Signs of an Upswing for SF Economy in 2012
by Corey Marshall, Good Government Policy Director
February 24, 2012
Morning in San Francisco. Photo courtesy flickr user pml2008

As the economy struggles to recover in the Bay Area, what are the prospects for city revenues in San Francisco? City budget staffers and experts on the local economy gathered at the 2012 Annual Economic Briefing, hosted by SPUR's Municipal Fiscal Advisory Committee, to discuss regional trends and projections for the city’s major revenue streams. The upshot: Our experts are starting to see some good news on the horizon. The city trailed the state into this recession and though it is also trailing it out, unemployment has finally begun to decline, and San Francisco appears to be poised for revenue growth.

The value of these annual gatherings is in the cross-sector interaction; experts in Bay Area real estate, employment and economic activity gather to help to ensure that the city’s forecasts are reasonable and reflect the latest trends on the ground. Here's what they reported:

•       Property tax revenues are stabilizing. While the city has for the second consecutive year projected a year-over-year decline in property tax revenues, prices have started to stabilize and even to recover. The volume of transactions has started to increase across both residential and commercial sectors. And while property transfer taxes can be a volatile revenue stream, major commercial transactions forecast for the coming year could bring significant revenue to the city’s coffers.

•       Sales tax revenues have seen a dramatic increase. In the first quarter of the current fiscal year, revenues were up nearly 13 percent. Revenues resulting from the governor’s plan to realign state services may actually increase the city’s share of local sales tax revenues. Voluntary reporting of sales tax — where individuals voluntarily report the tax due on their online transactions — is on the rise. With the impending collection of all online sales taxes, revenues are projected to increase further.

•       Hotel room rates are on the rise, which is good news for hotel tax revenues. While room rates have not yet reached the record levels seen before the recession, they are approaching the peak values seen during the last technology boom in 2001. With healthy projections for convention bookings, hotel tax revenue is projected to increase by at least 7 percent in the coming year.

It’s important to keep in mind that these are preliminary projections and are always subject to change. And, as with any good news story, there are also some outstanding questions:

•       How will the heating up of the technology sector affect housing prices in the city? We have all witnessed the dramatic increase of rental prices — the rental market is the hottest it has been in years — but will the combination of historically low interest rates and an influx of technology wealth translate into a recovery in housing prices?

•       Can public pension costs be contained?
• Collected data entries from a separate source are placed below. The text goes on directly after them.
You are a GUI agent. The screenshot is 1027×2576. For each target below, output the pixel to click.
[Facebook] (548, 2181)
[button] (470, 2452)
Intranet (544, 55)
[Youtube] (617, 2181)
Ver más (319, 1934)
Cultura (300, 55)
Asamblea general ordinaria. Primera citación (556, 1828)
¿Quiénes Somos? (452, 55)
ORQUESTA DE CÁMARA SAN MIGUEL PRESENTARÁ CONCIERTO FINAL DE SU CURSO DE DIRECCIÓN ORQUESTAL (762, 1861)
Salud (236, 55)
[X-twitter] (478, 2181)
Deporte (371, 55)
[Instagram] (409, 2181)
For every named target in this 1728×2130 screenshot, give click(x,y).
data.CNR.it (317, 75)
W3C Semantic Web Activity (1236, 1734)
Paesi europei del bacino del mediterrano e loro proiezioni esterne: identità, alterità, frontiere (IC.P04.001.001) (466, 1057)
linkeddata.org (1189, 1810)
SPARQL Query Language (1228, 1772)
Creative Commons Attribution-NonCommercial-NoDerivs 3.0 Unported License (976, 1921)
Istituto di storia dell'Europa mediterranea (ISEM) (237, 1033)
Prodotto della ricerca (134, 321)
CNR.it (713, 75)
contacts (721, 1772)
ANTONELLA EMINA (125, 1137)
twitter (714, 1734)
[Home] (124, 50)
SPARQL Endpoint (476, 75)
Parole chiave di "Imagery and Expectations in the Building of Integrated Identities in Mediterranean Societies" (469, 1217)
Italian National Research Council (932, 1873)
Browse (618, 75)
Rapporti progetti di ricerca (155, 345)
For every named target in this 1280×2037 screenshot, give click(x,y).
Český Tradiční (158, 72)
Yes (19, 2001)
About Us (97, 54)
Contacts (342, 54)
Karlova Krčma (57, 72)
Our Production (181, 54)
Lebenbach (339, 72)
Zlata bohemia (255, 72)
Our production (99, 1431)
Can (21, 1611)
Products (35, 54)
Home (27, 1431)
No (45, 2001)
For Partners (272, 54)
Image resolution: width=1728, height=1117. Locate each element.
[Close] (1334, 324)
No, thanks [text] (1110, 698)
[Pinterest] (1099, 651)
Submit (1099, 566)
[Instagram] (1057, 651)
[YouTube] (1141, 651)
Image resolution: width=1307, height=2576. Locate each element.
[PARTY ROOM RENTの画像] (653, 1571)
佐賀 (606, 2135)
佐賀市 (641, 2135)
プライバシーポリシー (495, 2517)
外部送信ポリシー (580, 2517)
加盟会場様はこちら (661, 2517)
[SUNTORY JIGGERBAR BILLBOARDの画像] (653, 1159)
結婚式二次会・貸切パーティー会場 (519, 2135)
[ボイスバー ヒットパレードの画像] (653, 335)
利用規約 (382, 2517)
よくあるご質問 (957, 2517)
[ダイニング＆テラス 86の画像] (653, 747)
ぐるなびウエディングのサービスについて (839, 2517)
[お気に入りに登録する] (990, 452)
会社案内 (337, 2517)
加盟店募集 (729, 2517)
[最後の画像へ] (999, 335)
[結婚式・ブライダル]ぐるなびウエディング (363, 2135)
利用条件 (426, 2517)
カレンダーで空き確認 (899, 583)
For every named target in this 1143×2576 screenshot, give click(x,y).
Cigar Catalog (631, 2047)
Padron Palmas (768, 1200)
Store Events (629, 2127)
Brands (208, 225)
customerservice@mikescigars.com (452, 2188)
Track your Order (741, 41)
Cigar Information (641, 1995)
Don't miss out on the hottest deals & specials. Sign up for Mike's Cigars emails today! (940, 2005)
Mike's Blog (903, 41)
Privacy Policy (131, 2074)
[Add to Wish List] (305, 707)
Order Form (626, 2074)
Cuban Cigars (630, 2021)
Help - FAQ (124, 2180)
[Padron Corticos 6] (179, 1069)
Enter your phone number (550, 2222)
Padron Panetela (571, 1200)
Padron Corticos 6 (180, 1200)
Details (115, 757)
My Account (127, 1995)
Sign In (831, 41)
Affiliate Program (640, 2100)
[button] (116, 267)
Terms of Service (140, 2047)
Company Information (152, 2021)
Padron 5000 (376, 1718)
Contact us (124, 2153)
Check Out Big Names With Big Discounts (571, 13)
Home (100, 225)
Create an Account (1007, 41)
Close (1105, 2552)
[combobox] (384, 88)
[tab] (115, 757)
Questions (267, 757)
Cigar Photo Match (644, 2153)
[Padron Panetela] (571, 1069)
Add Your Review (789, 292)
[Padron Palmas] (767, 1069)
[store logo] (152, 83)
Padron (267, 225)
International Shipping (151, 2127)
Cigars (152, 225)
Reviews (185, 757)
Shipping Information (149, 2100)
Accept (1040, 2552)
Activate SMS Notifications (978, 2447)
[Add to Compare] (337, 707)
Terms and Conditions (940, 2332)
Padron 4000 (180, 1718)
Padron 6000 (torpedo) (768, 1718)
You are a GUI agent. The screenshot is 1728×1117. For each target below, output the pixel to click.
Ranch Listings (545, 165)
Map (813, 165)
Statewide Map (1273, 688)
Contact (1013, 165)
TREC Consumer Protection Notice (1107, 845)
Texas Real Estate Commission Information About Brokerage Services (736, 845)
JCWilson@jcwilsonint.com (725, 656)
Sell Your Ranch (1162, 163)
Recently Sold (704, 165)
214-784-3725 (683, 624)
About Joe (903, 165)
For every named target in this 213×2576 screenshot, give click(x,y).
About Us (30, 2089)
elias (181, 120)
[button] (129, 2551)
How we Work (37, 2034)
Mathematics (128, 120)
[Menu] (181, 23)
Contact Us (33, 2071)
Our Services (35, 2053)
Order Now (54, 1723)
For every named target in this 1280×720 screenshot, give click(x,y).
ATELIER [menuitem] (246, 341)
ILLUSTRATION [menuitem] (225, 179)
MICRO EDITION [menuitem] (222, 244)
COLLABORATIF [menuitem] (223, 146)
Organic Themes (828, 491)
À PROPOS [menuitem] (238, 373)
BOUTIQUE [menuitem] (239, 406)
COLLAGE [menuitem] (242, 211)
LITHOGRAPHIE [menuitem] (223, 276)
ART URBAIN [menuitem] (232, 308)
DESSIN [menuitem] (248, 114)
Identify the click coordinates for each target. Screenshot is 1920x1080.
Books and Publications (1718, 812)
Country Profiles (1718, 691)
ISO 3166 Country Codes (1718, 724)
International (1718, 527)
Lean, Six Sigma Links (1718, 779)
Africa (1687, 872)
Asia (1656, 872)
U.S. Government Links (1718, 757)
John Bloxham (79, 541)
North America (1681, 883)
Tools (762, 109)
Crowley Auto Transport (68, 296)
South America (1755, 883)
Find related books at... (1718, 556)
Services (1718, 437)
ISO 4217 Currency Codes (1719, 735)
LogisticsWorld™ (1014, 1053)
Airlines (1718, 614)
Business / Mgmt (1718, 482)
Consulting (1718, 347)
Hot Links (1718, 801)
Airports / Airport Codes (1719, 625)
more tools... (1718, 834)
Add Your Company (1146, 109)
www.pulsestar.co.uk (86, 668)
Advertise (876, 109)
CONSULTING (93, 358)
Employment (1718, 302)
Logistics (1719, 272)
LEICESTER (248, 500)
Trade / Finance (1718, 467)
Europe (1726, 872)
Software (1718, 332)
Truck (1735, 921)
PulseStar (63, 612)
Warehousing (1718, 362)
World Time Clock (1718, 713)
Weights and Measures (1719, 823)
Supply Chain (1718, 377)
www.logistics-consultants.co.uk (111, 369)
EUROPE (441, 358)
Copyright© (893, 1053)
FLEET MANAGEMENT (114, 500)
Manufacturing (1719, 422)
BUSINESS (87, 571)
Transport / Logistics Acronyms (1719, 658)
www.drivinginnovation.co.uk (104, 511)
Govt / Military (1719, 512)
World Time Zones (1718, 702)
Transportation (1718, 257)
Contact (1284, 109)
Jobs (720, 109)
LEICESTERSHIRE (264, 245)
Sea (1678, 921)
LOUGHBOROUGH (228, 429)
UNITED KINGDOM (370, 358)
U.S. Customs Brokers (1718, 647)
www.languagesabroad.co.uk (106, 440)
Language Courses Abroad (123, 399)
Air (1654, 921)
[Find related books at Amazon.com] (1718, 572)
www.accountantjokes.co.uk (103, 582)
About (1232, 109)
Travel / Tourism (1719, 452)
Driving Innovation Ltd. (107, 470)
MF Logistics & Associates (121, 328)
The city’s investment returns and revenue assumptions ultimately impact its ability to provide services. But how will the pension reform approved at the ballot and recent market fluctuations impact the city’s pension expenses? How will the San Francisco Health Service System’s recent investment return reductions — phased in over time — impact the city’s expenses?

•       What is the potential impact of a European recession? With continued efforts to structure an austerity program for Greece and others, the implications on public bond markets around the world are still largely unknown. Will a deal ultimately be adopted? How will this instability impact public bond markets and the cost of borrowing for governments?

It’s clear from watching the daily news that local governments have not yet emerged from this recession. In fact, government employment loss may actually be dragging down employment growth overall. It is also true that a number of unknowns remain in European markets and not clear whether recent employment growth can be sustained in the coming year.

However, the Bay Area does appear to be showing signs of life: technology investment and employment are both trending up, tourism and hotel room rates are likewise on the upswing, property tax revenues appear to be stabilizing. And for the first time since the onset of the recession, many of our experts are surprisingly optimistic.